(Source records)
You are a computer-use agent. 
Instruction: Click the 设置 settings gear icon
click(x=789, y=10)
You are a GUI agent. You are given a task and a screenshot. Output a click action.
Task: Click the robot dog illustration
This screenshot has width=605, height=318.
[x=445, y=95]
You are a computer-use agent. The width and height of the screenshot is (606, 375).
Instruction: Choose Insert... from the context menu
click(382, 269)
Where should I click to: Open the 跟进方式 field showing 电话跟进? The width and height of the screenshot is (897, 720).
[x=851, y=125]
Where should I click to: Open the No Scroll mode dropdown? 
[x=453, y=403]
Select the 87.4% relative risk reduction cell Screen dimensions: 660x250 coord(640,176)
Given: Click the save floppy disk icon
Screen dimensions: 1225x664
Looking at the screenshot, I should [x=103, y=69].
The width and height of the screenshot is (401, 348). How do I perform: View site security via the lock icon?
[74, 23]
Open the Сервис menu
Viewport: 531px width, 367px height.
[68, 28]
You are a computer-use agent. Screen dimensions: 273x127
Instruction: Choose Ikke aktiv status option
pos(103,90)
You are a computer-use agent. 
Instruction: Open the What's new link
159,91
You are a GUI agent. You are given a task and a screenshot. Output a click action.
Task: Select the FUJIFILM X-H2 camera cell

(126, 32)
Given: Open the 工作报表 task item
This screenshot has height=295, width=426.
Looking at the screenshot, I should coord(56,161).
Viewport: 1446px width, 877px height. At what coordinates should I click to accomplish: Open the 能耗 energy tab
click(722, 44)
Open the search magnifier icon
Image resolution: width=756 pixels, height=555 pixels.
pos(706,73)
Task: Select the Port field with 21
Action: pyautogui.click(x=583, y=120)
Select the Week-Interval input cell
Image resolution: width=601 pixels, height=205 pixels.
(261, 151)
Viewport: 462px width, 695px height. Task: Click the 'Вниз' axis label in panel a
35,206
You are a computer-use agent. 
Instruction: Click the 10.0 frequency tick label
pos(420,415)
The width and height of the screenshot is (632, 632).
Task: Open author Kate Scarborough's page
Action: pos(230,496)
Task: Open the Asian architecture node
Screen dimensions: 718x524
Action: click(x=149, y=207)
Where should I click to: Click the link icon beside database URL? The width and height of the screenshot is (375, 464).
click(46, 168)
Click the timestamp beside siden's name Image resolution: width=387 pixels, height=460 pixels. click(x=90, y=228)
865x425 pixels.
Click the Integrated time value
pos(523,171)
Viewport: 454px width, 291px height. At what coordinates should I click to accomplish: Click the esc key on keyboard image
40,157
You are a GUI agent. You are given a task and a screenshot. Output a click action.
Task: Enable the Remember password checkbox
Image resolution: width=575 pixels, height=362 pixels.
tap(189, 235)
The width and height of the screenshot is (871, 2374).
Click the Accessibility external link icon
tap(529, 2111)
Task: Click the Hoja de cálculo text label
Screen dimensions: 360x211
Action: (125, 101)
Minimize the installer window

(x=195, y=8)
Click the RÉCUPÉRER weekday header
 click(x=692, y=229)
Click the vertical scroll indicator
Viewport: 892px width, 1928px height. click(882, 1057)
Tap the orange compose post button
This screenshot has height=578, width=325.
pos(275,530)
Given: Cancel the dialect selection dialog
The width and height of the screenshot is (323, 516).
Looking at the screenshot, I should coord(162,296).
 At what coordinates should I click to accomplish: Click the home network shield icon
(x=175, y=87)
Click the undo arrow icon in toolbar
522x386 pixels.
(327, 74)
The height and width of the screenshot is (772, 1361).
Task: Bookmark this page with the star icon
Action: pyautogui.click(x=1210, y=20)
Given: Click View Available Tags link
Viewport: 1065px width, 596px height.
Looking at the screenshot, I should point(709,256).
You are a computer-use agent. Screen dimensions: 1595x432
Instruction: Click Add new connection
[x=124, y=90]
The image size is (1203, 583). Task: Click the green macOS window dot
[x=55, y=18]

- [Task directions]:
Output nothing but the lines from the one with "Given: Click View Available Tags link" through the last line above, each exactly as it stands.

- [Task response]:
Given: Click View Available Tags link
Viewport: 1065px width, 596px height.
Looking at the screenshot, I should point(709,256).
You are a computer-use agent. Screen dimensions: 1595x432
Instruction: Click Add new connection
[x=124, y=90]
The image size is (1203, 583). Task: Click the green macOS window dot
[x=55, y=18]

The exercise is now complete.